Interest rates may not be fully controllable, but some entities have a say in how they fluctuate and react to the economy! The government does not set mortgage interest rates, but their actions certainly impact them. Allow us to further explain this connection, starting with some basics and economic history! For a brief refresher, we need to start with these 3 details:
- The vast majority of mortgages are purchased after closing by Fannie Mae and Freddie Mac
- Those entities fund their organizations by selling Mortgage Backed Securities (MBS), which are like bonds, to Wall Street
- The more desire investors have for MBS, the lower the rates will be for the borrower
Soon after the Great Recession of the late 2000’s, investors were not buying MBS, bonds or stocks. The economy was struggling and the lack of investment was creating an even greater drain. The lack of demand for MBS was pushing rates up for consumers. The Federal Government stepped in with several approaches to get the economy moving again, including:
- Spending trillions of dollars in various projects across the country to create a job market and get investors confident in the economy
- Offering low-interest loans to banks so they could turn around and lend in their communities
- Buying trillions of dollars’ worth of MBS over several years
It’s that last one which drove the biggest impact on mortgage rates. Buying so many mortgage-backed securities kept the demand high and remember, the higher the demand, the lower the rates are for borrowers. If this practice, known as Quantitative Easing (not important you know the term, but it’s tossed about in the media) had not existed, it’s quite possible interest rates would have continued to skyrocket higher and higher. That would have made home buying less attractive and therefore, continued the real estate drag on the economy.
Well, analysts are now saying our economy is growing stronger (at least at the moment), so the purchasing of MBS by the government has stopped.

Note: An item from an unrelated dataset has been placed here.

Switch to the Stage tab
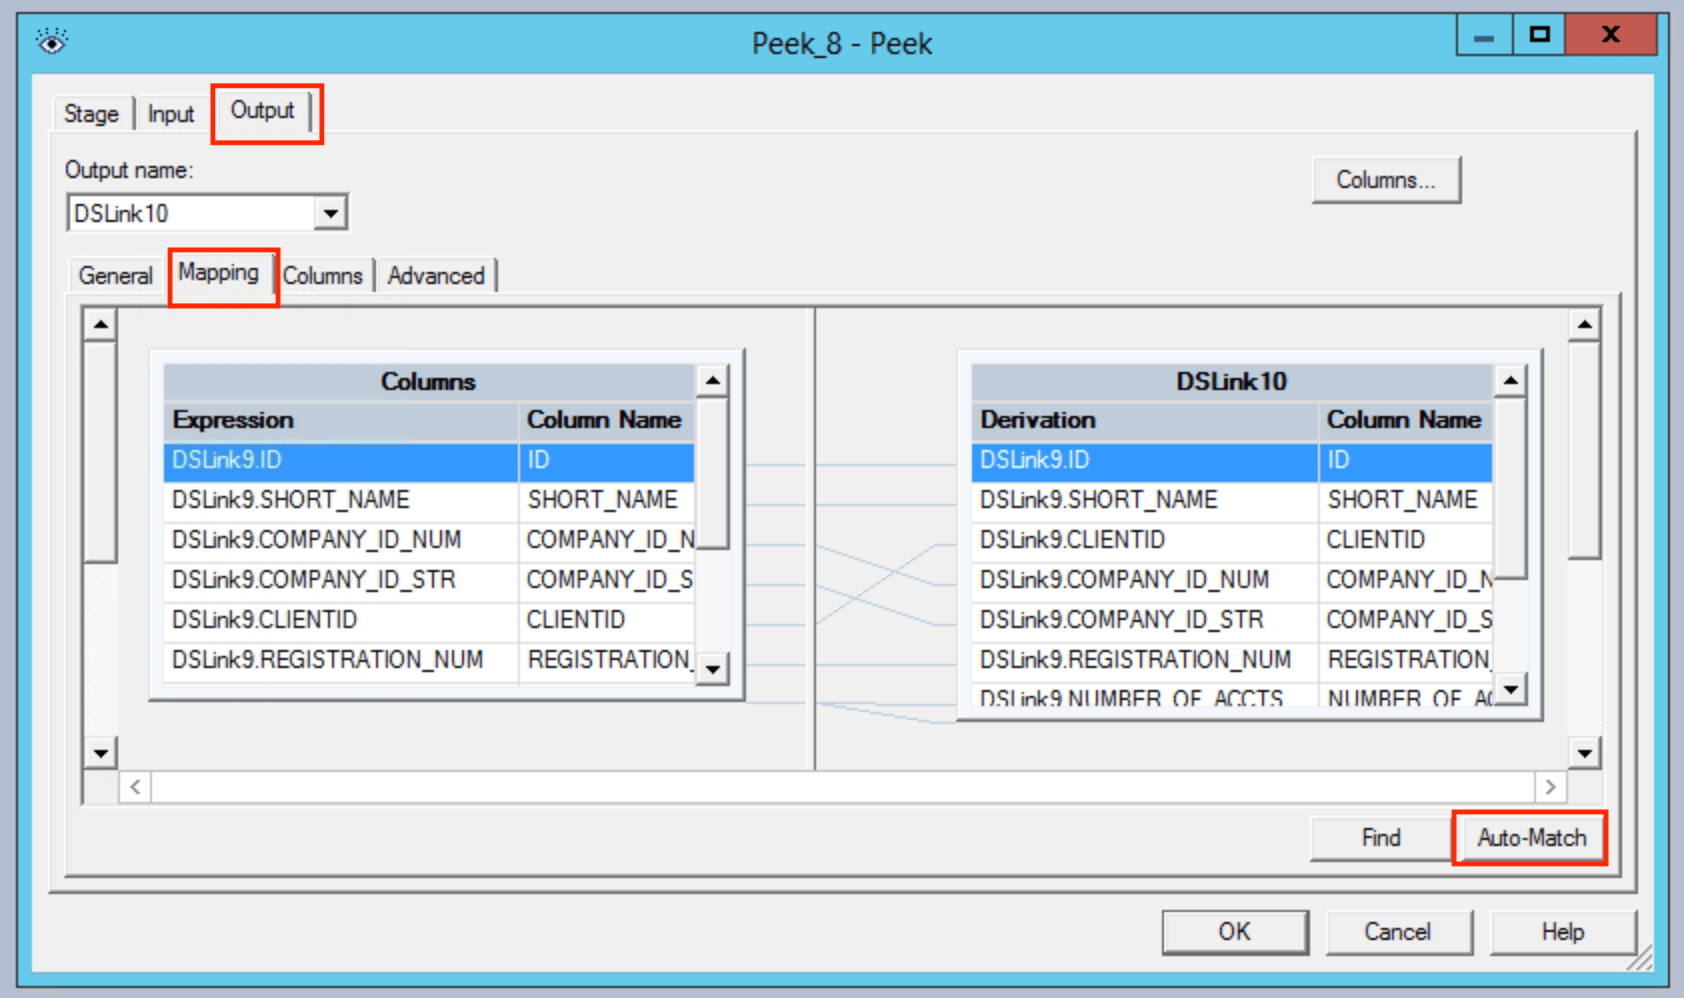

Interest rates are now reacting to actual market forces without the influence of government intervention. As investors saw more profits to be made in the stock market because of a growing economy, they purchased fewer MBS and more stocks. This lower demand for MBS move the mortgage rates back up again.
Now, remember the government has trillions of dollars of bonds they need to unload, so they have been selling them back into the market. Hmmm… So, now we have:
- An increased supply of MBS
- Idle or low demand for MBS
- A perfect storm for rates to rise
Mortgage rates ebb and flow in the same way stock prices do. We won’t likely see rates move up constantly– they will hit peaks and fall back a bit again. We are likely, however, to see rates rising consistently for a while. This will mean the peaks get higher and the fall back won’t be quite as low.